Duflot, “Şirketlerin uygulamalarını değiştirmeleri için iyi niyetlerine güvenemeyiz; hükümetler onları kendilerine çeki düzen vermeye zorlamalı ve kâr hırsı yerine ortak kamu mallarını korumalıdır” dedi.
Su ve zenginlik ayrılmaz bir şekilde birbirine bağlıdır. Zengin insanlar kamuya ait güvenli içme suyuna daha iyi erişebilirken -ve pahalı özel su satın almak için paraları varken- yoksulluk içinde yaşayan ve genellikle devlet destekli bir su kaynağına erişimi olmayan insanlar gelirlerinin önemli bir kısmını su satın almak için harcamaktadır.
Hızla büyüyen şişelenmiş su endüstrisi, şirket devlerinin suyu nasıl metalaştırıp sömürdüğünün, eşitsizliği, kirliliği ve zararı nasıl yoğunlaştırdığının bir örneğidir.
BM’ye göre, milyarlarca dolarlık şişelenmiş su endüstrisi, güvenli içme suyuna evrensel erişimin sağlanmasına yönelik temel Sürdürülebilir Kalkınma Hedefi’ne (SDG6) yönelik ilerlemeyi baltalıyor.
Fransız yetkililer, Mayıs 2023’ten başlayarak iki ay boyunca, Volvic komünü de dahil olmak üzere kuraklığın vurduğu Puy-de-Dôme departmanında yaşayan binlerce kişiye su kullanım kısıtlamaları getirdi.
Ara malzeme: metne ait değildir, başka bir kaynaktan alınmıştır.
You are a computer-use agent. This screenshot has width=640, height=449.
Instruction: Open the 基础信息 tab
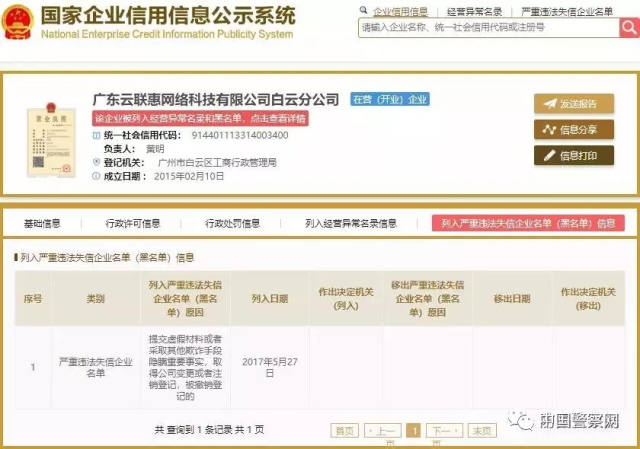point(42,223)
Kısıtlamalar, bu süre zarfında Volvic şişeleme tesisini beslemek için yeraltı suyu çıkarmaya devam eden Fransız çokuluslu Danone’nin bir yan kuruluşu olan Société des Eaux de Volvic için geçerli değildi. Oxfam’a göre Danone 2023 yılında 881 milyon Avro kar elde etti ve hissedarlarına 1.238 milyon Avro ödedi.
Küresel sıcaklıklardaki artışlar, Doğu Afrika ve Orta Doğu da dahil olmak üzere su kıtlığı çeken birçok ülkede, kuraklık sıklığının artması ve yağış düzenleri ile akıntılardaki değişiklikler nedeniyle su mevcudiyetini daha da azaltacaktır.
Oxfam, insanların güvenli su kaynaklarına erişmek için her gün nasıl zorluklarla karşılaştığını, kuyrukta sayısız saatler geçirdiğini veya uzun mesafeler yürüdüğünü ve kirli su kullanmanın sağlık üzerindeki etkilerini ilk elden gördü.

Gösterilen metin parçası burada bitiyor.